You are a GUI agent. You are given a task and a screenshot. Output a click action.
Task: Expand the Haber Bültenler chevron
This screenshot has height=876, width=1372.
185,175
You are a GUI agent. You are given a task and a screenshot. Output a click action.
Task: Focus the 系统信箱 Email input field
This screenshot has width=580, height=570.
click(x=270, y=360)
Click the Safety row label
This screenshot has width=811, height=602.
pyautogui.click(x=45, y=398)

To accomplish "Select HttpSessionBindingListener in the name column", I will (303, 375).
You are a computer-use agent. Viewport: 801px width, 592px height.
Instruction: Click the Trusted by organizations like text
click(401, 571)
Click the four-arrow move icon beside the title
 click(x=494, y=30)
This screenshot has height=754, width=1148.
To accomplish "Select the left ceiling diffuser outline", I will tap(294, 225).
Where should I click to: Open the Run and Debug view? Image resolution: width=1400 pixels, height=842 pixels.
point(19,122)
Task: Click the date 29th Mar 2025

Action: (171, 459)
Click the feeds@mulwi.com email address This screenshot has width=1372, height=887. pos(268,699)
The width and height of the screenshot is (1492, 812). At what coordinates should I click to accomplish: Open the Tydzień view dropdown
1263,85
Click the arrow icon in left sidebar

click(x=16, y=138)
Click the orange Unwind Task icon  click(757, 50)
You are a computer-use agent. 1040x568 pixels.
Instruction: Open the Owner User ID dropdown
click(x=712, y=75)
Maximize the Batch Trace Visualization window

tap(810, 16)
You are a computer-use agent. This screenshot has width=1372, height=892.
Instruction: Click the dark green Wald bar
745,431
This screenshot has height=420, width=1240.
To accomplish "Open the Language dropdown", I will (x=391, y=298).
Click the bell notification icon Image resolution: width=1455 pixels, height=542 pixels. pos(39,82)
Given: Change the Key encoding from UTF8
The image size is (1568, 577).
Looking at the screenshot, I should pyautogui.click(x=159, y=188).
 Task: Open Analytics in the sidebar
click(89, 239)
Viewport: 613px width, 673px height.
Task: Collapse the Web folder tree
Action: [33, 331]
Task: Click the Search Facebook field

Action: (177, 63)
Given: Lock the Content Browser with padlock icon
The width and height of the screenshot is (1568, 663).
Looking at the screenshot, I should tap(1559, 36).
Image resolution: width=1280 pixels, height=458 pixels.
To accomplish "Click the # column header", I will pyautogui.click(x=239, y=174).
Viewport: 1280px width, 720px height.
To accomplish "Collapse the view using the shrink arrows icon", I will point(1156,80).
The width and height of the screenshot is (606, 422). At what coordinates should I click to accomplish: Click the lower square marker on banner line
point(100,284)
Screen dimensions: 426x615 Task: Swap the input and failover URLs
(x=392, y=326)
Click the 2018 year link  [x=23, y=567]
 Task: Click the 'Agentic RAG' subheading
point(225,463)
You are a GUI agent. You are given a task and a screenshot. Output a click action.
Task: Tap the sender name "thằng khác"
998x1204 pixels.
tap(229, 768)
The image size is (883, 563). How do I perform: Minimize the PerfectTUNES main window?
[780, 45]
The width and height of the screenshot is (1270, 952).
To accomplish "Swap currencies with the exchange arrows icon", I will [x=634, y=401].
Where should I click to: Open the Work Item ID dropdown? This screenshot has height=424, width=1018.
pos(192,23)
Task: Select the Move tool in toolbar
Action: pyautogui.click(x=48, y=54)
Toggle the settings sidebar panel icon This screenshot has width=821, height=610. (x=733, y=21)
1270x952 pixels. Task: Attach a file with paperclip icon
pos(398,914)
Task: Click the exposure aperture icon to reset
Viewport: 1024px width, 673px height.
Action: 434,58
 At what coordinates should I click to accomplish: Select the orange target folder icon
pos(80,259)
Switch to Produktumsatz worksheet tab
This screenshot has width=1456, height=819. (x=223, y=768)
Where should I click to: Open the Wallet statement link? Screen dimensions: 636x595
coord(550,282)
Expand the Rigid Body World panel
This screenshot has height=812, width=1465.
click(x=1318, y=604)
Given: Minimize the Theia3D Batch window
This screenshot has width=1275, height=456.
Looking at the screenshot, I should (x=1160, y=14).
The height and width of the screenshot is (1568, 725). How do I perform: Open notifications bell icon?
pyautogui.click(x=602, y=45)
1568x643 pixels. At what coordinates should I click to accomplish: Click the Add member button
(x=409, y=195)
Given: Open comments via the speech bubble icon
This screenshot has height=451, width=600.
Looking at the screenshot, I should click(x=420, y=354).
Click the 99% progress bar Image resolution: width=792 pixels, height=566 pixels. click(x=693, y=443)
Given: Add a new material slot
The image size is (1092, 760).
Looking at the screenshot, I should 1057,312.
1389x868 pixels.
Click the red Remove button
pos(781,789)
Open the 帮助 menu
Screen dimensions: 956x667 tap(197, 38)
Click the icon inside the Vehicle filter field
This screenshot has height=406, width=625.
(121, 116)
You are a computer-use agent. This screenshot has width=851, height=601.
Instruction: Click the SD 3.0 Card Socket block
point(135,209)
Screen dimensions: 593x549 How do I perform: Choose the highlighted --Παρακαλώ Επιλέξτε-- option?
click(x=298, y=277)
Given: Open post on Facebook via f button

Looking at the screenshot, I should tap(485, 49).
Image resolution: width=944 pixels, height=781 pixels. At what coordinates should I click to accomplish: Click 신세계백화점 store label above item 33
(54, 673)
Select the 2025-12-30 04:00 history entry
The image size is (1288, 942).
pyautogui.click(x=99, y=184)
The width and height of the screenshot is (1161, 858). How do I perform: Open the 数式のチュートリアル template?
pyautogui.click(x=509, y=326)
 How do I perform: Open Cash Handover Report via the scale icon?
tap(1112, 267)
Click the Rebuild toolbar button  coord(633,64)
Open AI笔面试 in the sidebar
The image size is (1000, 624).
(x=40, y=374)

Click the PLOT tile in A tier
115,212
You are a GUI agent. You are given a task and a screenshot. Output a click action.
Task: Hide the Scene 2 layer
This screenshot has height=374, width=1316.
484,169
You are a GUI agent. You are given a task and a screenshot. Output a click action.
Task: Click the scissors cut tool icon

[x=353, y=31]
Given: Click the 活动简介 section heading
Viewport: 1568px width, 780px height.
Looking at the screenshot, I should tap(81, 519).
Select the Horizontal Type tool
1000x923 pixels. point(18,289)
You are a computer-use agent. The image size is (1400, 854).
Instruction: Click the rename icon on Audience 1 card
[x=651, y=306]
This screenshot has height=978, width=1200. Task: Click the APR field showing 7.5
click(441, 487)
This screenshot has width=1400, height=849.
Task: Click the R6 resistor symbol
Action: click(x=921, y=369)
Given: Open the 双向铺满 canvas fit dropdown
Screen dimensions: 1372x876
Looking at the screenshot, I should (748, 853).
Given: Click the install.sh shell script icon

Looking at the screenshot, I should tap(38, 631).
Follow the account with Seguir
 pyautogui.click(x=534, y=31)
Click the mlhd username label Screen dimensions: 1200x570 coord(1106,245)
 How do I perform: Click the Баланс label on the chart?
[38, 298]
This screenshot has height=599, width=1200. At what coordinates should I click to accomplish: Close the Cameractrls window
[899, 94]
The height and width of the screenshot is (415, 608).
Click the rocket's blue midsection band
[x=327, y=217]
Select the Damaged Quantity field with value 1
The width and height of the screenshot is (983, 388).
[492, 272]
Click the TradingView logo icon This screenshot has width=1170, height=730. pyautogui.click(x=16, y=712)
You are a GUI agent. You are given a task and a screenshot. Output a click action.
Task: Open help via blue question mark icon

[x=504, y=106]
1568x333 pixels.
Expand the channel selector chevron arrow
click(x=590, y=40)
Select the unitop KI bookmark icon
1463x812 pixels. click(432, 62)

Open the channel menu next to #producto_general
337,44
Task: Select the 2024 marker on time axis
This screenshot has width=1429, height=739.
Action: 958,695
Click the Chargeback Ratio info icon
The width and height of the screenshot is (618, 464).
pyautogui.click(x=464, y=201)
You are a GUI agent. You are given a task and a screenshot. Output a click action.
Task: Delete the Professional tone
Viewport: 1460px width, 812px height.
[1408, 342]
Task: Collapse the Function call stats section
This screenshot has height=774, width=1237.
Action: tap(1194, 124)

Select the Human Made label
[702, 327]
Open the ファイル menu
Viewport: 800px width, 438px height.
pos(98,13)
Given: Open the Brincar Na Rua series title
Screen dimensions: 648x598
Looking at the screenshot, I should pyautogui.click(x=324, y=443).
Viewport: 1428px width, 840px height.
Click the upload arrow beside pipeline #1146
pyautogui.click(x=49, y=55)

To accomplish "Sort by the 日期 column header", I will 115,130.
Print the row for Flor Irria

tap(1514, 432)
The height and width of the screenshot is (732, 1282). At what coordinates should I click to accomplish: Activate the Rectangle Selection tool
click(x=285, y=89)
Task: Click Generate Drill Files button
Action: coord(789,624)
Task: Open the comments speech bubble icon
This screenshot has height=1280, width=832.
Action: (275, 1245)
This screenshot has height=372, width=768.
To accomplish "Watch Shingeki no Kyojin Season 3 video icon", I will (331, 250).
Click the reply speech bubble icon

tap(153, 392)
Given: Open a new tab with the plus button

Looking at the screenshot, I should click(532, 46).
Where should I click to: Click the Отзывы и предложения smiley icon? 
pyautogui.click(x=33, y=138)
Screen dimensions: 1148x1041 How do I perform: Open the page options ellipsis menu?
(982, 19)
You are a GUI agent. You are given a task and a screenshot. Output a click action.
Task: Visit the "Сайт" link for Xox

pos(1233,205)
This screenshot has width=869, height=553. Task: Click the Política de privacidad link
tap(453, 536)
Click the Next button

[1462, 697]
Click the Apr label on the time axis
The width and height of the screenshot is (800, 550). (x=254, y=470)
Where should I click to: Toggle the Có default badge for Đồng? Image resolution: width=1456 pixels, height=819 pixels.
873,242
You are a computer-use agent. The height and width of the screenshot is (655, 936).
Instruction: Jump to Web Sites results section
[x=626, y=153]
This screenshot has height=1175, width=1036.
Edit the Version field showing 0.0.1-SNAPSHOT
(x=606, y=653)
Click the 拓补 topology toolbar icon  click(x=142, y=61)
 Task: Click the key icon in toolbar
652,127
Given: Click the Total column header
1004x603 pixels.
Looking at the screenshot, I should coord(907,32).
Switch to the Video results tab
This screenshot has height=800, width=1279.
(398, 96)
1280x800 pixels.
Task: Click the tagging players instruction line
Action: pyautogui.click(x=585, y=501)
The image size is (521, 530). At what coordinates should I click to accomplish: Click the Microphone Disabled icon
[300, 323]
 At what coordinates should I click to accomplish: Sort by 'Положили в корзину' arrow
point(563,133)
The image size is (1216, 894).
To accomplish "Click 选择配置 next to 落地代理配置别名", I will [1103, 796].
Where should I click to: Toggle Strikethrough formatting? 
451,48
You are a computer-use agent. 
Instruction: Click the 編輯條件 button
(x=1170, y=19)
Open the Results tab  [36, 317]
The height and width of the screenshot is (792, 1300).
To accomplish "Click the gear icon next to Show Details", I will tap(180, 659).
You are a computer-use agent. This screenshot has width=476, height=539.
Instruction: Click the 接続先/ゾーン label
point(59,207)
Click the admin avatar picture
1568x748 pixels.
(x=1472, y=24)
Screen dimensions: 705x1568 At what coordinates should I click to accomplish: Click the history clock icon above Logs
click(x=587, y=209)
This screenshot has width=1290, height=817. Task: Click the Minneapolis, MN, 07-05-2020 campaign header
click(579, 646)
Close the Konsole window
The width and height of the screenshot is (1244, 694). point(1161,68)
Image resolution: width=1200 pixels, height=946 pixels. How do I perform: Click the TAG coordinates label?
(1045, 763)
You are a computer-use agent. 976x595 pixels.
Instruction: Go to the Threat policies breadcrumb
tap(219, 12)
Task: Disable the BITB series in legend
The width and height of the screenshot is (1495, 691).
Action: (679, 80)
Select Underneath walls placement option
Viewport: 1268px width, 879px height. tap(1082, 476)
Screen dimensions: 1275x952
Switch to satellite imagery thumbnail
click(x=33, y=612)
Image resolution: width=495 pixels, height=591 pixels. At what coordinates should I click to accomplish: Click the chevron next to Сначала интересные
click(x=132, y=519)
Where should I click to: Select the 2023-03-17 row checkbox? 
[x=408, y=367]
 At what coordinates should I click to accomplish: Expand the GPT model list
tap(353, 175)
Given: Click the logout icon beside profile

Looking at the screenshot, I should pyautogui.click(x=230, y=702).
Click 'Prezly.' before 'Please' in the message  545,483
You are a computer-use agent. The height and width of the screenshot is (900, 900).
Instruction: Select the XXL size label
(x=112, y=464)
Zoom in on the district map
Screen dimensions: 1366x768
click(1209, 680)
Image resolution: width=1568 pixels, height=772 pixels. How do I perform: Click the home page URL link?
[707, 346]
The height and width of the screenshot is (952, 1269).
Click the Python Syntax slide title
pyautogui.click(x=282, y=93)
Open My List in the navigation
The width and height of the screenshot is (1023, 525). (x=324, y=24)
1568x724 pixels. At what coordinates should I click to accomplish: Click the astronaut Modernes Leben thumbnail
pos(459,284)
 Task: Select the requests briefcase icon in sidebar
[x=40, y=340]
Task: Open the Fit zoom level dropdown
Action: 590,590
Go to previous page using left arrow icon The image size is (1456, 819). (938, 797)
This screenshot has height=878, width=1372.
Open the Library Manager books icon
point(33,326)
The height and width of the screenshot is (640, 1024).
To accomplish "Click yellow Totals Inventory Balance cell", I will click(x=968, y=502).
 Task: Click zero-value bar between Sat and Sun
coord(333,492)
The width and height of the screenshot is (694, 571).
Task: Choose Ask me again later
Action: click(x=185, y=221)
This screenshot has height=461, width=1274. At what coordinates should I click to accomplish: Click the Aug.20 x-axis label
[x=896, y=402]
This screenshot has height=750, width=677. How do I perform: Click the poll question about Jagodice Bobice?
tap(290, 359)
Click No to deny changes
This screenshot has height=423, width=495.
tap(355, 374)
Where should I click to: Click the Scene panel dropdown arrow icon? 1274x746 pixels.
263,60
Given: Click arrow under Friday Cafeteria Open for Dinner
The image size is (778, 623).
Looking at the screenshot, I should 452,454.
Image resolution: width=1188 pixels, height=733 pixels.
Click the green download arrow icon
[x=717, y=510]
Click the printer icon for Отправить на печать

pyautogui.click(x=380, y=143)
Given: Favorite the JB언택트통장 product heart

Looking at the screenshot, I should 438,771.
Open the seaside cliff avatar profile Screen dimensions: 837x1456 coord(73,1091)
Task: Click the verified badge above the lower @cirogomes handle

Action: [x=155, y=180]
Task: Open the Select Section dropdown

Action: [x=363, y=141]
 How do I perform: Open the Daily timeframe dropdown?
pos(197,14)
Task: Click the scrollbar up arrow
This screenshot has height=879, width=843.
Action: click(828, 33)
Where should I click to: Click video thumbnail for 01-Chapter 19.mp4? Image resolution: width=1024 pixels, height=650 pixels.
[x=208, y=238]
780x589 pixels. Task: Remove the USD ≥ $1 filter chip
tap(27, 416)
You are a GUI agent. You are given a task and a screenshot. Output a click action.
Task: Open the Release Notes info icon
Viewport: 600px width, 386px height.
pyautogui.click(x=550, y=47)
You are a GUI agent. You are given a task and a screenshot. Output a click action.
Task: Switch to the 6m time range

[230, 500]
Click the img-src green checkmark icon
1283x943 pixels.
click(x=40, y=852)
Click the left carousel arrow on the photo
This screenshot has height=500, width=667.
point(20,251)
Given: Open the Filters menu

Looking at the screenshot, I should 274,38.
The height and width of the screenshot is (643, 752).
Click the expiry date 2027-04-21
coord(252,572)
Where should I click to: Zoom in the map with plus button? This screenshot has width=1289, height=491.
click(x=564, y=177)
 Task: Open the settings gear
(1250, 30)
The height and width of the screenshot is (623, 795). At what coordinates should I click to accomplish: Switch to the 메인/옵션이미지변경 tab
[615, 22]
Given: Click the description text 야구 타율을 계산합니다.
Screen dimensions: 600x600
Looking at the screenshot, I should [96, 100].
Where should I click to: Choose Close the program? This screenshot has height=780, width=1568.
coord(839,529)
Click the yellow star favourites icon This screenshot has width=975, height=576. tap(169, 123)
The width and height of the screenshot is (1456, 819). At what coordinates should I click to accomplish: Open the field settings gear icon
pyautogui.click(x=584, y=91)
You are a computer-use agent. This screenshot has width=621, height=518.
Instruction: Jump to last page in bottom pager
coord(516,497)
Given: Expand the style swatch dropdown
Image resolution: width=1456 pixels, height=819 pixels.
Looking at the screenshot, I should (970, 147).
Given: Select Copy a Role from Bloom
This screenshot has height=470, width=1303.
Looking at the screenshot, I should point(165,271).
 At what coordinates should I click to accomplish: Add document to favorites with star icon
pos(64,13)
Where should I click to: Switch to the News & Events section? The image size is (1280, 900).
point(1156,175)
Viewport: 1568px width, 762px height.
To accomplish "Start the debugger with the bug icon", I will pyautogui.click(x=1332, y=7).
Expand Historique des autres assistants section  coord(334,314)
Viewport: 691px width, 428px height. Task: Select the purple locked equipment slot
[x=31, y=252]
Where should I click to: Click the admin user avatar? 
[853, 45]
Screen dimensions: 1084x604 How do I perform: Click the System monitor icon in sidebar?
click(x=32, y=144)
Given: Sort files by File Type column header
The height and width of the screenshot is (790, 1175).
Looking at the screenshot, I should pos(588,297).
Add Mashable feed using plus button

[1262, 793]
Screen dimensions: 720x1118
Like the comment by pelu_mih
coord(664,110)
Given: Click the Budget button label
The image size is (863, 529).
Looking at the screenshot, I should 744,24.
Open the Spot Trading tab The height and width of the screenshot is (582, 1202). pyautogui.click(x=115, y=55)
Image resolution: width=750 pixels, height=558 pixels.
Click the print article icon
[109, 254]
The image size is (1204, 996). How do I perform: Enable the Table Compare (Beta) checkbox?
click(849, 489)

------------------------------

Your goal — Rewrite the rows from the line with "Click the 2018" to the line with "pyautogui.click(x=602, y=45)", changing "dropdown" to "menu" and leaving everything else the same.

Answer below —
Click the 2018 year link  [x=23, y=567]
 Task: Click the 'Agentic RAG' subheading
point(225,463)
You are a GUI agent. You are given a task and a screenshot. Output a click action.
Task: Tap the sender name "thằng khác"
998x1204 pixels.
tap(229, 768)
The image size is (883, 563). How do I perform: Minimize the PerfectTUNES main window?
[780, 45]
The width and height of the screenshot is (1270, 952).
To accomplish "Swap currencies with the exchange arrows icon", I will [x=634, y=401].
Where should I click to: Open the Work Item ID menu? This screenshot has height=424, width=1018.
pos(192,23)
Task: Select the Move tool in toolbar
Action: pyautogui.click(x=48, y=54)
Toggle the settings sidebar panel icon This screenshot has width=821, height=610. (x=733, y=21)
1270x952 pixels. Task: Attach a file with paperclip icon
pos(398,914)
Task: Click the exposure aperture icon to reset
Viewport: 1024px width, 673px height.
Action: 434,58
 At what coordinates should I click to accomplish: Select the orange target folder icon
pos(80,259)
Switch to Produktumsatz worksheet tab
This screenshot has width=1456, height=819. (x=223, y=768)
Where should I click to: Open the Wallet statement link? Screen dimensions: 636x595
coord(550,282)
Expand the Rigid Body World panel
This screenshot has height=812, width=1465.
click(x=1318, y=604)
Given: Minimize the Theia3D Batch window
This screenshot has width=1275, height=456.
Looking at the screenshot, I should (x=1160, y=14).
The height and width of the screenshot is (1568, 725). How do I perform: Open notifications bell icon?
pyautogui.click(x=602, y=45)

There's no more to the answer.